Now, this is already long, but I would like to anticipate an erroneous rebuttal. As the video has already elsewhere, Scholastic Lutherans could reply that my response here invokes logic, therefore presupposing the application of logic to all my claims. Yes it does, and so what. All this shows is that logic is a condition of human knowledge (viz. of God), not that logic is a condition of God. (Vantilians are more than happy to grant this point and in fact, wield it as an apologetic weapon.) Yes, I have to use logic to talk about God, but that is a fact about human epistemology, not about God’s nature. After all, I can only express theology in English, too, but it doesn’t follow that God is metaphysically preoccupied with rules of English grammar.

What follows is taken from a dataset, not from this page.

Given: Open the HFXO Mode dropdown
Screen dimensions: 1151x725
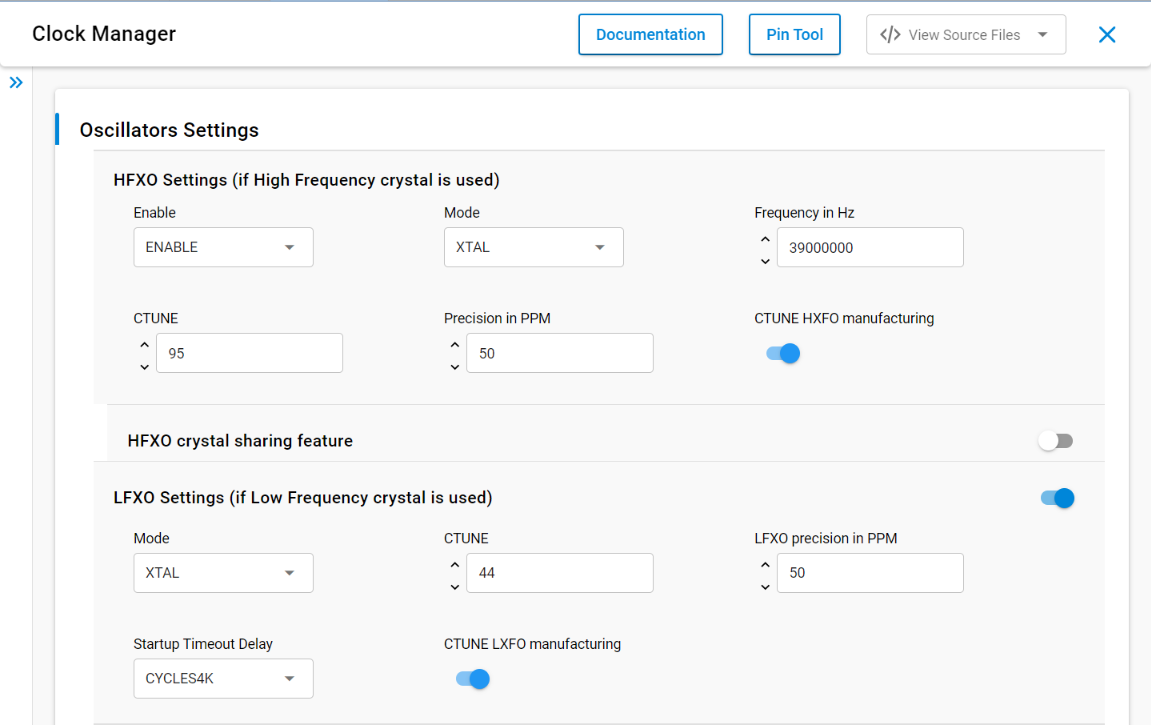Looking at the screenshot, I should pyautogui.click(x=533, y=247).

Scholastic Objection: (Con)fusing Van Tillianism with Clarkainism
Let’s say just for fun that none of the above problems exist. God declares what is true and what is false in Scripture, so Scripture is the true ground of logic. If that is the case, then we have to ask how Scripture grounds these truths. If Scripture grounds these truths in the sense that Scripture simply contains examples of logic, then it seems that presuppositionalists are making claims that are too bold. On the other hand, if scripture is truly needed such that, apart from scripture as written we cannot know logic, then we have the obvious problem of people who use logic every day but do not have access to scripture, or do not use it.
It also seems weird to say that scripture grounds logical truths. I’ve heard some say that scripture grounds, say, the law of identity by saying that God is love, but that’s a gross oversimplification of the nature of predication. You can use the word “is” to mean strict identity, essential predication, accidental predication, etc. I’d love to see Scripture explain each one in detail. In fact, it seems Scripture operates on the assumption that the readers know a bit about predication already. Scripture generally operates on the assumption that we have knowledge of things outside of it, like the nature of language, our ability to read, various animals, and so on. It appears that Scripture is actually grounded precisely on the notion that there are truths known prior to the truth of Scripture. At least in the epistemological sense, and hence the notion that Scripture is the grounding of logical truths and many other truths is inconsistent with the doctrines that we find in scripture at least implicitly.
Jimmy’s Response:
At best, I suspect this is Clarkianism, not Vantilianism. Sometimes the definition or historic notion of “presuppositionalism” is made to include the philosophies of Cornelius Van Til, Gordon Clark, and Francis Schaeffer en masse. Sometimes others are added to the roster. (This is one reason why I reject the term “presuppositionalism.”) What this objection discusses is not compatible with Van Til or Schaeffer, but does sound remarkably on point for Clarkianism.
Scholastic Objection: Confusion of Epistemology and Ontology
Both the classical apologist and the presuppositional apologists say that God is the ontological precondition of all reality and in a sense the epistemological precondition of all reality, but the classical apologist affirms the latter in virtue of the definition of truth, the conformity of a proposition to some real being. And since God is the source of all being, God is necessarily the source of all truth. To say that something is true implies that God exists because being is defined upon God.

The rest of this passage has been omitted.